Ну, прощай. Много писать не умею, да и нет смысла. Помни Варвару, может, когда и встретимся. Не так уж много хороших людей на свете, не может быть, чтобы всех их поубивали. Скучно мне без тебя. Понял? Дура, что написала, а скучно. Ну да ты не заносись, не воображай о себе и никому не показывай это письмо. Слышишь? Жму руку. В.»
Кройков долго писал ответ, черкал, опять писал, пять черкал. Наконец написал то, что нужно: серьезное, немногословное письмо.
«Пишет Кройков. Варя, я получил ваше письмо. Варя, я все думаю о тебе. Идет день — я думаю, идет ночь — я думаю. Варя, вы спрашиваете о штопке. Спасибо, все цело. Табак зря меняли — чулки пригодятся. Варя, вы пишете, что не убьют. Это как сказать. Но если, Варя, тебя убьют, так я сам не свой и нет для меня тогда света. Понимайте, как знаете.

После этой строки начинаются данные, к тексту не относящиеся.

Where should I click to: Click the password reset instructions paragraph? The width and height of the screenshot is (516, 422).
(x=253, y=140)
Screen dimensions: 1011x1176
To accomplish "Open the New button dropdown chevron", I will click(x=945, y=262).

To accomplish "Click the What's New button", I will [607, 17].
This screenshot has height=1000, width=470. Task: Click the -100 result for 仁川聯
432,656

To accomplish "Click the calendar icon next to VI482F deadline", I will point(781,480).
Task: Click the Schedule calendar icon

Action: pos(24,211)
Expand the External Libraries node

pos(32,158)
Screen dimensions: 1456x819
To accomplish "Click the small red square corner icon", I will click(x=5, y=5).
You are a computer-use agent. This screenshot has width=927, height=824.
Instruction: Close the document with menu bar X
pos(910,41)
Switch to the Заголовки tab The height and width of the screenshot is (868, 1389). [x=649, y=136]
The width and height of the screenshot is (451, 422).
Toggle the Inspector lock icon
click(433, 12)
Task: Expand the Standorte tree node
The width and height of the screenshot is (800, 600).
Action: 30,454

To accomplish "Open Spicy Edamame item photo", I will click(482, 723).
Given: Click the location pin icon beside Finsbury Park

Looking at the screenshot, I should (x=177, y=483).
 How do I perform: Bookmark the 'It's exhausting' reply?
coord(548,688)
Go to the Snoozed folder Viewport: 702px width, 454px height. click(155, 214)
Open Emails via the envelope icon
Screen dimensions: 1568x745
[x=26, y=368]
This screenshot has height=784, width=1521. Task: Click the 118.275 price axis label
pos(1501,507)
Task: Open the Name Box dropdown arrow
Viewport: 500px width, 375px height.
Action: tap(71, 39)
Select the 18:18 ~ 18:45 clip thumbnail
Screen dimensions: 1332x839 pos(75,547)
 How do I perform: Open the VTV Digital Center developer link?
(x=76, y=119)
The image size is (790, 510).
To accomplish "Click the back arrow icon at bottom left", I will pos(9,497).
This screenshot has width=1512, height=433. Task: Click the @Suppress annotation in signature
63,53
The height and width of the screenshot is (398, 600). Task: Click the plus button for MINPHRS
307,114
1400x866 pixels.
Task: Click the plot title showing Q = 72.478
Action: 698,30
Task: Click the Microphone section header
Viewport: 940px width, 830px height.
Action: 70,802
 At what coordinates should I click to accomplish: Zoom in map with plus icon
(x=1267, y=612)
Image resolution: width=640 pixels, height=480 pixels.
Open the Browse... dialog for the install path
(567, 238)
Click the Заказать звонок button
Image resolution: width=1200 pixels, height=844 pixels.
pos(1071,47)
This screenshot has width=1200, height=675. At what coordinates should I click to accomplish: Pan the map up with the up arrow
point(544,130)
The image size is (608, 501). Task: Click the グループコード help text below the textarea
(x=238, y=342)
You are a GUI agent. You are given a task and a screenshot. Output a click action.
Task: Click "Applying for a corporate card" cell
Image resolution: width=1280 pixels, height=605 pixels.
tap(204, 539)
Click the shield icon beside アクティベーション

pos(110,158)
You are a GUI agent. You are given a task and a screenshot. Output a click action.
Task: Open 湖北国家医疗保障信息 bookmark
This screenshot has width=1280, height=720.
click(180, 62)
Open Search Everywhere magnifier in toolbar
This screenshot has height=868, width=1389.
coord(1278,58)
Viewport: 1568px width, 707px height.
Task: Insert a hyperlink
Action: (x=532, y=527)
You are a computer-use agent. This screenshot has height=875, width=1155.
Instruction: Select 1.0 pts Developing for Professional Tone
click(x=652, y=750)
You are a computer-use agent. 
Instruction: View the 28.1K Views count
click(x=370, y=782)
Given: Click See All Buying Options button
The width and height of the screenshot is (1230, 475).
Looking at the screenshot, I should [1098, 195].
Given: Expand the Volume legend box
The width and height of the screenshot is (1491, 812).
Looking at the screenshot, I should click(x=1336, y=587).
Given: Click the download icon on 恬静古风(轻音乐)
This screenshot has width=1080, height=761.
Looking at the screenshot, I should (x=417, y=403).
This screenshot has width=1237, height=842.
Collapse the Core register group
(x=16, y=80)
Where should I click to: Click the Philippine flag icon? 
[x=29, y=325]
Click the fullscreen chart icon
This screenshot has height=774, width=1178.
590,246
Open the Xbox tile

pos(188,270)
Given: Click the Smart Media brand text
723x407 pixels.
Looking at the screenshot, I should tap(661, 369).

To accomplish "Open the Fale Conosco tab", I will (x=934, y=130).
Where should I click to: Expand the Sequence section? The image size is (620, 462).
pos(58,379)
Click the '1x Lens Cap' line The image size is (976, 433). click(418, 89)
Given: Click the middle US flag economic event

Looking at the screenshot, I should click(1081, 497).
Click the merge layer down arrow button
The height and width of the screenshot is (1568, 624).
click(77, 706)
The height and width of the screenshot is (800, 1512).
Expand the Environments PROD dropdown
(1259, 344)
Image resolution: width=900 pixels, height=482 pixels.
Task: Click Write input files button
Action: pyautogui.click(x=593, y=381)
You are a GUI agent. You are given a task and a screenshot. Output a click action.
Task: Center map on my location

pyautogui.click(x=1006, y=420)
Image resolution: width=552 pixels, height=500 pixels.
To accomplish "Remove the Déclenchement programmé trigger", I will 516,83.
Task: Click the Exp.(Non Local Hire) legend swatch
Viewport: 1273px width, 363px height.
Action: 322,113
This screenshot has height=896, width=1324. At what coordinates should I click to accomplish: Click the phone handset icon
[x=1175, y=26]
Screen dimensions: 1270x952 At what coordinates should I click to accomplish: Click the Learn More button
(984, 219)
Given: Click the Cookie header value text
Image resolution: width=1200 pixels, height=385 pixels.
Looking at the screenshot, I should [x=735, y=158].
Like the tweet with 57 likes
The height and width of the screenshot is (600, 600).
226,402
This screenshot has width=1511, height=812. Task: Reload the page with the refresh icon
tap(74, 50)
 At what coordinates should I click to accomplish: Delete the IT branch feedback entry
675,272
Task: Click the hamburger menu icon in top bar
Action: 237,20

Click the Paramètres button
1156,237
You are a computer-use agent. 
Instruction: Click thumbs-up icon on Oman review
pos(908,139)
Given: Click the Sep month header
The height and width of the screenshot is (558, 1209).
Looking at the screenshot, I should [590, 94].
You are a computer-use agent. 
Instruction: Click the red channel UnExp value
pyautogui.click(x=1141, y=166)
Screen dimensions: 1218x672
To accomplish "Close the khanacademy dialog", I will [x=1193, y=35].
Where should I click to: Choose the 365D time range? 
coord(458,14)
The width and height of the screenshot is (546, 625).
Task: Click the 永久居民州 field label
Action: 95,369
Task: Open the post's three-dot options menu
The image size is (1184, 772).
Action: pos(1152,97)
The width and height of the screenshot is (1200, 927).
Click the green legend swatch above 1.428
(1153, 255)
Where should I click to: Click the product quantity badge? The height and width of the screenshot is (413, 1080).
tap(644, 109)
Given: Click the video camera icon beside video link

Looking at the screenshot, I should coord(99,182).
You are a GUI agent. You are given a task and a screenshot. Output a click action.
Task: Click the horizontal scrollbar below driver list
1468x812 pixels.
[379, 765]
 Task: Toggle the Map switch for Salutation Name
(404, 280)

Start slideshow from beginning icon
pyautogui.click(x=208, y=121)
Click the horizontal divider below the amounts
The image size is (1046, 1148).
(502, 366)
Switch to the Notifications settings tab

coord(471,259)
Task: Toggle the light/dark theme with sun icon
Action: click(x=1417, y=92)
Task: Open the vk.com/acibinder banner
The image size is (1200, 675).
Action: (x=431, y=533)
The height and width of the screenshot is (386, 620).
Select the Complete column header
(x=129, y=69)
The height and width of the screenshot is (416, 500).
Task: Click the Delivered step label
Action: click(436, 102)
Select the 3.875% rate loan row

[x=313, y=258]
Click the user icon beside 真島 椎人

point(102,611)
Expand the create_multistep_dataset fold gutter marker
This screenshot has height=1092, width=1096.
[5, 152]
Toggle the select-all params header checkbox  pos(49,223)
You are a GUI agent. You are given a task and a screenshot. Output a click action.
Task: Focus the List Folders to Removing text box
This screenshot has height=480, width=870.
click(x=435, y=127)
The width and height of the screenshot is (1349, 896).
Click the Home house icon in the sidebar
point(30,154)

Моя жизнь обыкновенная. Воюем. Варя, хорошо бы после воины нам уехать — может, ко мне в Сибирь или в какой-нибудь город. Варя, я все думаю о тебе.
С фронтовым большевистским приветом. Ваш Тимофей Кройков».
Кройков запечатал письмо, отнес старшине, выполнявшему должность почтаря, и сурово сказал:
— Не потеряй. Письмо важное.
— Не потеряю.
Старшина взял письмо, положил в сумку и пошел к машине, поскрипывая валенками по снегу. Кройков окликнул его:
— Самохин!
— Чего?
— Письмо-то не потеряй!
— Да ладно! — досадливо возразил старшина. — Не один ты писатель. Все пишут. Не потеряю.